Comparison of the products by copper content (per mass unit) does not fully reflect the degree of transformation. There are transformations in which the mass of the resulting HIX is much less than the mass of the parent resin; as a result, the copper content in such a product seems to be too high. In general, the “Cu content in sample” parameter is affected by both the polymeric support and the deposit. This value depends primarily on the course of the reaction (reaction rate and deposit location in the resin phase). Secondly, it depends on the ionic form of the anion exchanger functional groups (the mass of ascorbate ions is much larger than the mass of hydroxyl ions). Thirdly, it depends on the hydration of the functional groups (depending on the ionic form, the functional groups are hydrated to varying degrees).

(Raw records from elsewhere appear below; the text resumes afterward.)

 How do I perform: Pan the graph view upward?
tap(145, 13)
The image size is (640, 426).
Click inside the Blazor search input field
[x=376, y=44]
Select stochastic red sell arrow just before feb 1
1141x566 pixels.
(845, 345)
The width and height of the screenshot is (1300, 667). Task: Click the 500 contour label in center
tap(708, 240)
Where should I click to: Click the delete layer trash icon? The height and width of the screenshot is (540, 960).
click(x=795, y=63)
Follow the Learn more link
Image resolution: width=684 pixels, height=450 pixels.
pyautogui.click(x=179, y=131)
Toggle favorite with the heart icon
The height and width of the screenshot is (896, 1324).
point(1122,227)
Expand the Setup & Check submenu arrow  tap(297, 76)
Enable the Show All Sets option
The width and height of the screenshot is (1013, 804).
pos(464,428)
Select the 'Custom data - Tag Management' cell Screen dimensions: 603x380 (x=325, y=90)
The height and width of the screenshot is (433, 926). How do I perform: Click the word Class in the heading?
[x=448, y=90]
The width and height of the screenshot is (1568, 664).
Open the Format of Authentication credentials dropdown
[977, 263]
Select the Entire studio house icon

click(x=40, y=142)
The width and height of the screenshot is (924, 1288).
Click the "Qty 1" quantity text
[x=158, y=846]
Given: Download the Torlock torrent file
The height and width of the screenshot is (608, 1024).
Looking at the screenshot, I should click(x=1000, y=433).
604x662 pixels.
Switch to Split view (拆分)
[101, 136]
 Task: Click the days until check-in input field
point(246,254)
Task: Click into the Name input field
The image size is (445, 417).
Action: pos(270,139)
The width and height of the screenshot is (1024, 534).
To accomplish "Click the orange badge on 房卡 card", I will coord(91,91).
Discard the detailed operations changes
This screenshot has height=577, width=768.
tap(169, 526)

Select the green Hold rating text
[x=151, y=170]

Fourthly, it depends on the type of copper deposit; such deposit as metallic copper acts as water repellent (and other deposits do not exhibit such a property).

Copper-containing particles dispersed within the polymeric support modify its properties, leading to a tighter composite structure, decreasing the affinity toward water, resulting in a lower moisture content, and increasing the hydrophobic properties, thus enhancing antimicrobial activity. Various characteristic features of the materials described, as well as their specific properties, mean that they can be used in water purification processes for particular tasks, in which their multifunctionality is essential, i.e., the ability to act in many ways (as an adsorbent, oxidant, biocide or catalyst). This is due to the presence of trimethylammonium functional groups, the chemical composition of the inorganic phase and its arrangement in the resin beads.

In addition to the transformation presented in this work, there are numerous interesting preparative possibilities, for example, the sulfidation of copper oxides to obtain HIXs with Cu_xS, obtaining HIXs with various compositions of binary oxides, as well as the discovery of new composites containing other transition metals that exhibit reactivity and physicochemical properties similarly to copper.

Materials already described, materials planned by us to obtain, and many more of this kind in future can be widely used due to the presence of copper atoms in the deposit; at the same time, each type of copper deposit brings to the products characteristic, specific and often separate properties (metallic copper is a reducer, CuO is a oxidant). The application of these materials may be associated not only with water purification but with many other areas where the presence of copper is crucial (antibacterial action, catalysis, photocatalysis, and others). It is hoped that these results will be an inspiration to solve important environmental research problems. First of all, it is about removing from water heavy metals, troublesome pollutants such as synthetic dyes and different non-biodegradable and bioaccumulative organic contaminants.